Un hombre denuncia a un concesionario de Murcia por no venderle un coche al precio que vio en un anuncio de televisión

Audiencia Provincial de Murcia./LV
Audiencia Provincial de Murcia. / LV

También pidió de forma subsidiaria ser indemnizado con 3.000 euros por los daños morales sufridos al haberse hecho a la idea de comprarlo a un precio bajo, cuando la realidad era que valía más del doble

EFE

La Audiencia Provincial de Murcia ha desestimado el recurso de un hombre que exigió a una empresa de automóviles que le vendiera uno por los 7.045 euros por lo que se anunciaba en un anuncio de televisión, no por los 15.700 que le pedían en el concesionario.

En su demanda, rechazada por un juzgado de primera instancia de Murcia hace ahora casi un año, alegó que tenía derecho a comprar el vehículo por el precio que había visto anunciado por un humorista y pidió de forma subsidiaria ser indemnizado con 3.000 euros por los daños morales sufridos al haberse hecho a la idea de comprarlo por ese precio, cuando la realidad era que valía más del doble.

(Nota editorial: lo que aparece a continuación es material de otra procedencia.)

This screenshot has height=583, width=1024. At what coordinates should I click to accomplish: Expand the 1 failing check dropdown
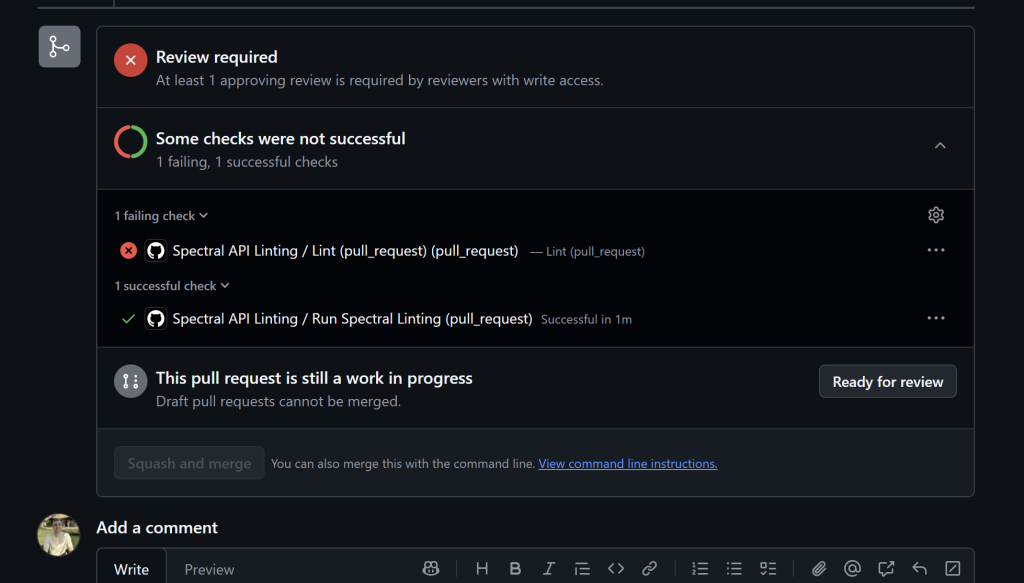[161, 215]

La empresa automovilística y el concesionario negaron que hubiera base para acceder a esas peticiones y expusieron que se trataba de un anuncio donde figuraban más datos y en el que se indicaba que los 7.045 euros era el precio de venta de un modelo determinado, no el que interesaba al reclamante.

Tras señalar que el anuncio había sido aprobado por la Asociación de Autocontrol de la Publicidad, las demandadas acusaban al demandante de tener un comportamiento oportunista, temerario o de mala fe y de pretender un enriquecimiento injusto.

Añadían que «es evidente que el precio ofertado no era para cualquier modelo de la marca, sino para la gama más baja» y descartaban la existencia de daños morales.

La Audiencia comenta que «no puede aceptarse que el anuncio implique una oferta clara y firme de contrato respecto del vehículo concreto pretendido al precio mínimo, por lo que ha de rechazarse la pretensión principal del demandante de que se condene a las demandadas a consumar el contrato».

Y en cuanto a los daños morales dice que no están probados y que no puede aceptarse que existan por la decepción sufrida al no conseguir comprar el coche al precio pretendido, «pues esa expectativa no era razonable».